27. The Insurer’s decision to dispute liability for weekly payments was made plain in its notices dated May 2016 and again in the internal review dated June 2016. The entitlement provisions under sections 36 and 37 of the 1987 Act could not be engaged because the Insurer had not accepted liability for weekly payments of compensation from February 2016. Therefore, there were no work capacity decisions made in respect of an entitlement to weekly payments of compensation from May 2016.

28. An insurer cannot maintain a dispute about liability for weekly payments under section 33 of the 1987 Act and make a work capacity decision about a worker’s current work capacity under section 43(1)(a) of the 1987 Act for the same weeks.

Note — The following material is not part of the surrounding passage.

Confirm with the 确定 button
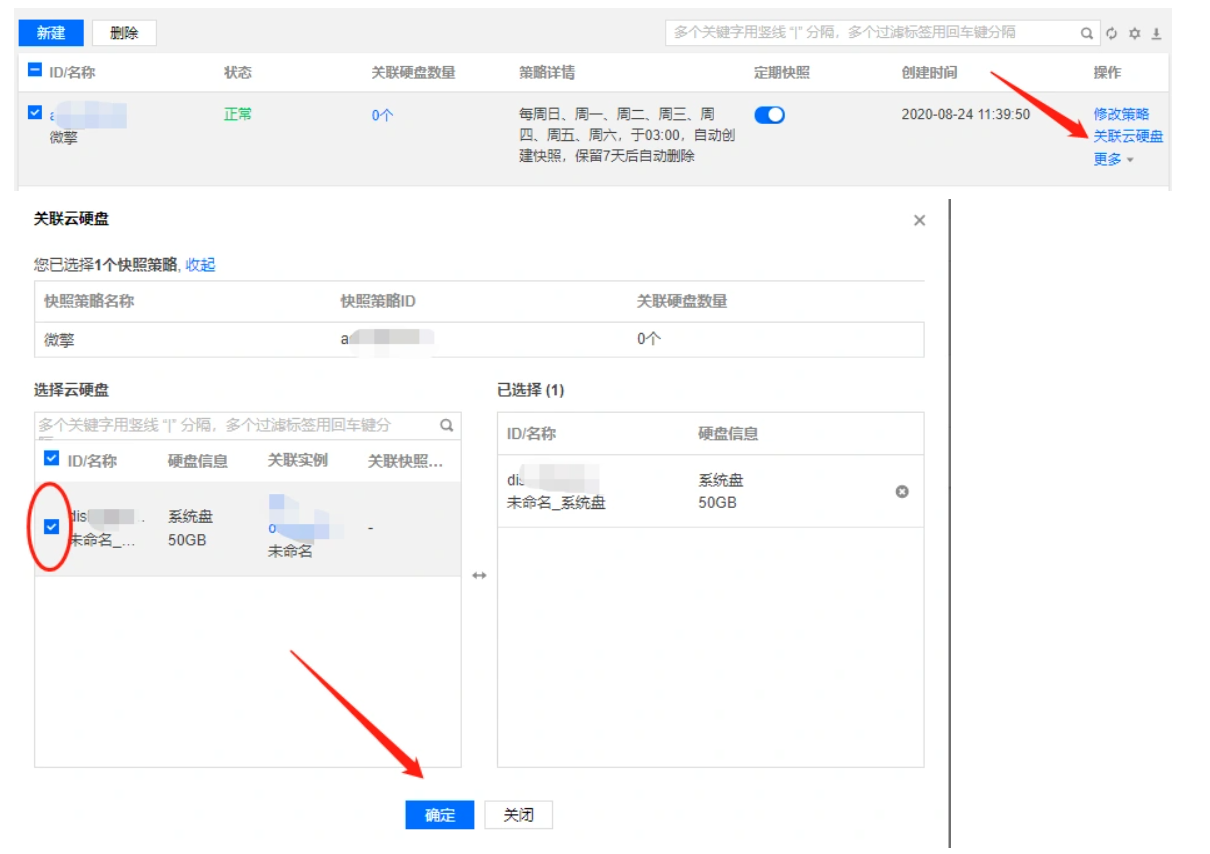The image size is (1210, 854). (440, 815)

29. That view is supported by the definition of “current work capacity” and “no current work capacity” in section 32A of the 1987 Act:

current work capacity, in relation to a worker, means a present inability arising from an injury such that the worker is not able to return to his or her pre-injury employment but is able to return to work in suitable employment

no current work capacity, in relation to a worker, means a present inability arising from an injury such that the worker is not able to return to work, either in the worker’s pre-injury employment or in suitable employment

30. Both definitions refer to a “present inability arising from an injury” such that the worker is not able to return to pre-injury employment. It follows that an insurer must have accepted that “total or partial incapacity for work results from an injury” to make a decision about a worker’s current work capacity in relation to a weekly payment of compensation.

31. In this case, the Insurer did not make a work capacity decision (implied or otherwise) in May 2016 or June 2016. It was a dispute about liability for weekly payments (from February 2016).

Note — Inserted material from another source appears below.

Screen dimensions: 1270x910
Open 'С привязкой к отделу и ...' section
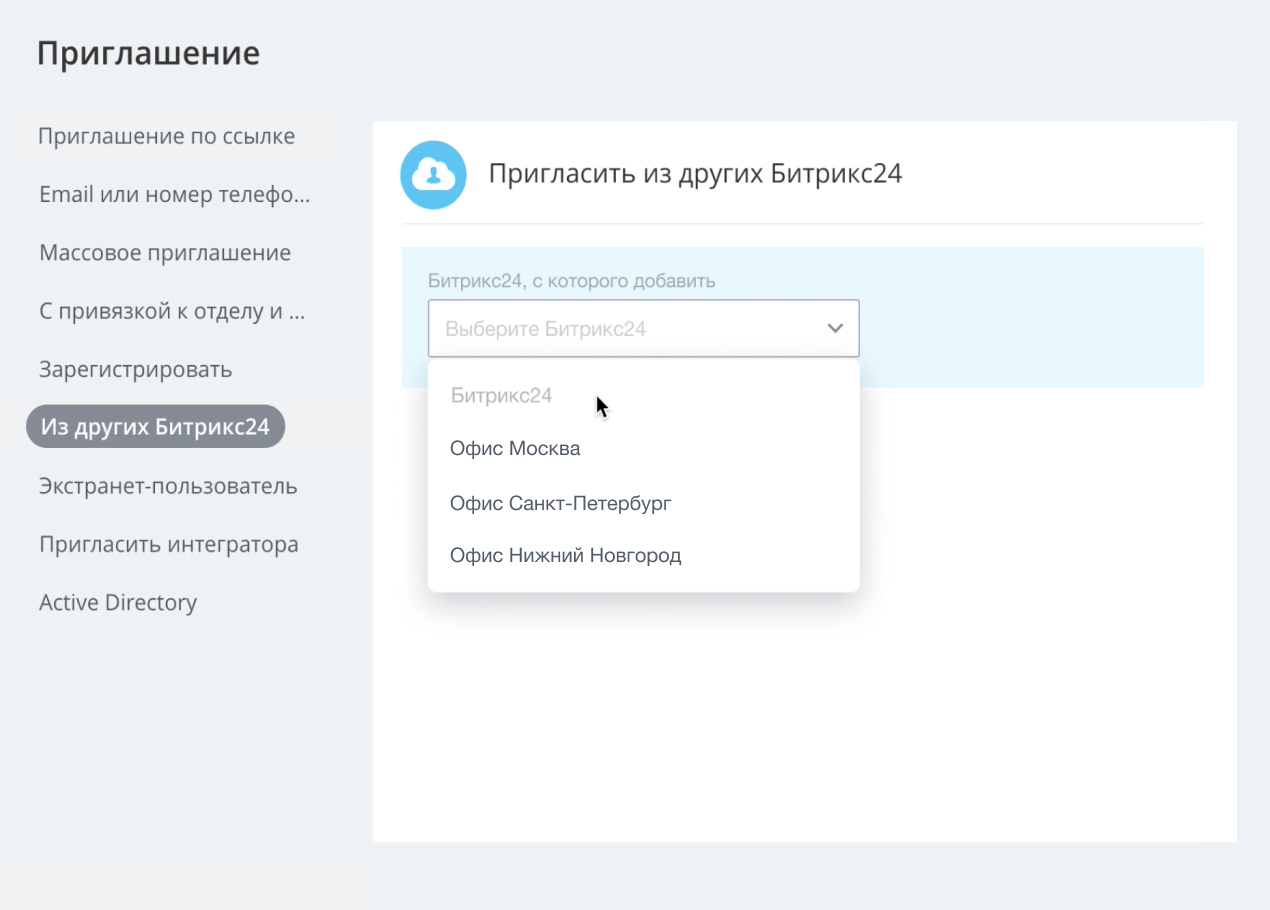(172, 311)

32. Also, the Insurer was incorrect to characterise its decision in June 2016 as an internal review under section 44BB(1)(a) of the 1987 Act. If the Insurer intended to conduct a review of its decision of May 2016 to dispute liability for weekly payments it should have done so again under section 287A of the 1998 Act, as it did when it reviewed the decision about liability dated February 2016.

33. I acknowledge the Insurer’s email to the Authority dated July 2016:

The decision, as stipulated in the internal review decision dated [June 2016], was intended to encompass section 33 of the Workers Compensation Act in light of the Presidential decision of Sabanyagam v St George. This had previously been contained in the section 74 notice, however, following the above decision, had been encompassed within a work capacity decision, the subject of this review.

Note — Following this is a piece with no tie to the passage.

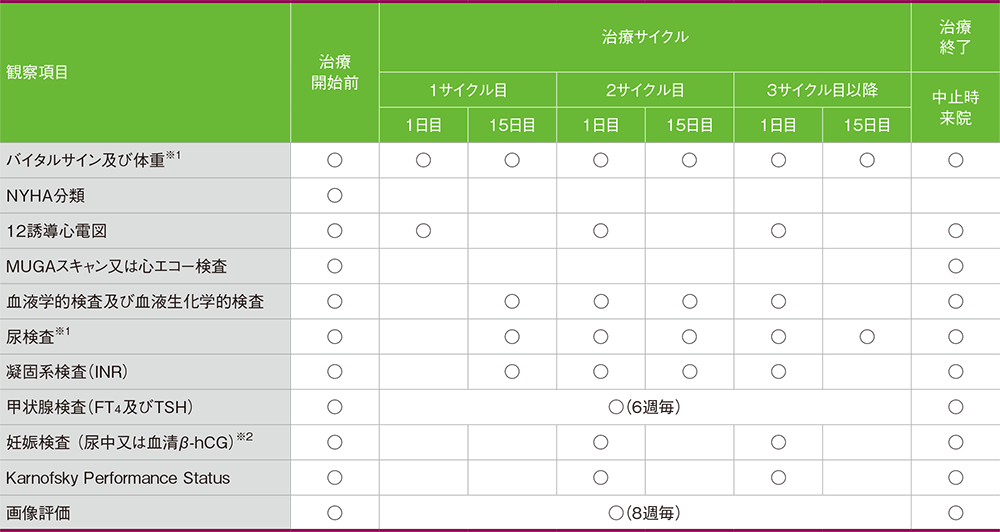Image resolution: width=1000 pixels, height=532 pixels.
Task: Click the 3サイクル目以降 column header
Action: tap(821, 90)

34. It is clear on the above provisions of the 1987 Act that a decision to dispute liability for weekly payments of compensation is not a work capacity decision under section 43(1) of the 1987 Act.

35. I am not satisfied that any work capacity decision was made in respect of weekly payments of compensation from May 2016. Rather, the Insurer made a decision to confirm the status of the decision of February 2016, which is the decision to dispute liability for weekly payments of compensation under section 33 of the 1987 Act. Therefore, the Authority does not have jurisdiction to undertake a merit review in accordance with section 44BB(1)(b) of the 1987 Act.